# Star Wars



## Grandmaster Yoda (Jan 18, 2014)

This was a predictable result. It was definitely a good movie and it left me asking questions. But it was in the J.J. Abrams style. And he really overdid it this time. Sure, the movie can benefit from comedic elements, episode III did but this money was a joke at every corner, to the point where the "intense scenes" are killed. Every time someone asked Kylo Ren to take his mask off, was just one more time than they should have done it. Sure it was a good movie no doubt, but it was just like these new star trek movies. It leaves you asking, but I won't watch it again. Star Wars was replayable. These new movies are not. 
In terms of content, I like the way they handled the dark side and stuff, it is quite apparent in this movie. But when I walked away I couldn't help but think Kylo Ren is pathetic. They should have killed him off. Just like star killer base, it was basically a copy of the death star. The only good thing to say about it was how it was quickly destroyed. The only other bad thing was how they copied these other random elements from the original trilogy.
It has a different pace than star wars and it is more like a comedy than the classics. I don't know who says it is like the original movies? It sounds like episode III humor on steroids all over the place. Definitely a good movie, but not something I would really want to take home and I wouldn't compare it to the classics, this was like any other "good" movie around today.


----------



## Grandmaster Yoda (Jan 18, 2014)

flummoxed said:


> I have a lot of the same criticisms that others here do, but also I think it just seemed so small scale for something known as, "Star Wars". The battles were all like 20 fighters or maybe 100 people involved. The scale for galactic civilizations at war should be in the hundreds of millions of soldiers and millions of pieces of equipment. When Starkiller shot the planets it shouldn't have been 20 X-wings that showed up, it should have been thousands of capital ships and tens of thousands of fighters. Also, literally none of it was in space. The movie was more like, "Land Based Minor Skirmishes" than "Star Wars".

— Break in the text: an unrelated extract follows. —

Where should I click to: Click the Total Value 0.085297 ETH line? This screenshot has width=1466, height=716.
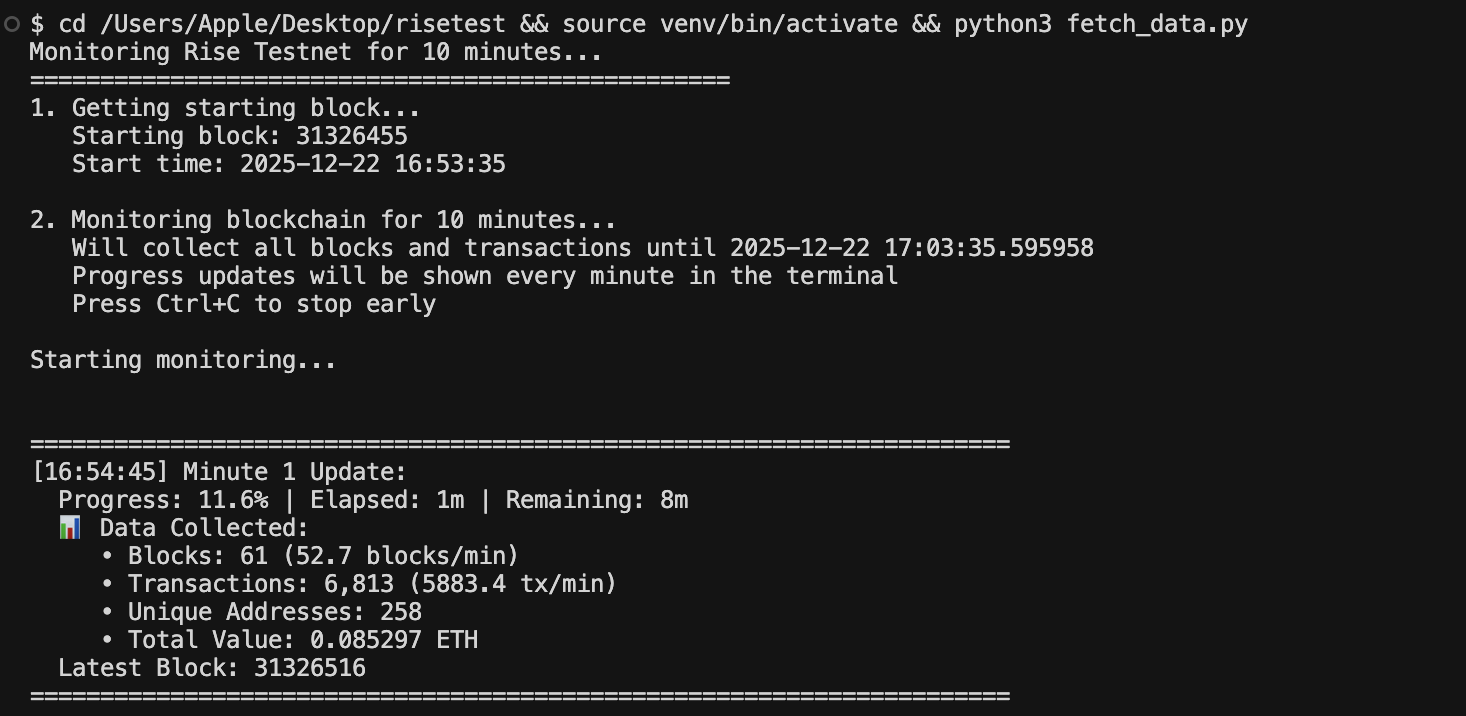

The field of view was narrowed down purposely. 
You used to have the New Republic and the Imperial Remnant in the expanded universe. In the movie they acknowledge the new republic but it is just a word. Then they change it to "The First Order", it sounds like a well-built scary empire again. Then they unnecessarily break down the new republic and create "The Resistance movement", all this was to set the stage for copy the old theme of underdogs vs big bad guys. You could see right through that, the weak new republic vs the weakened empire remnants scattered around made more sense. But to be fair, there were a lot of "kings" springing up eventually in the expanded universe that posed a threat.


----------



## Grandmaster Yoda (Jan 18, 2014)

Mr. Demiurge said:


> I really wish they had done a better job giving us a layout of the galaxy as it currently stands. The heroes are fighting for a group called the Resistance, basically just the Rebel Alliance.
> 
> ...except the _Rebels won_. The Emperor died, Vader died, the second Death Star was blown to pieces, the Battle of Endor was a decisive Rebel victory...you don't call yourself the Resistance unless the enemy you're fighting so outmatches you you have to fight a guerrilla war and there is zero explanation as to why the Rebels would have to fight such a war when they ended RotJ with the tide of war massively tipping in their favor.
> 
> Maybe the prequels made them so frightened of boring political dialogue that they were scared to put in any such talk. They seem to forget even _A New Hope_ had time enough to throw in Tarkin explaining how the Emperor was abolishing the Senate and placing regional governors in charge of their own territories, with the Death Star as back-up against any dissent. It gave us enough of a picture to know the stakes, whereas in this case I'm not even sure which side is supposed to be the outgunned underdog.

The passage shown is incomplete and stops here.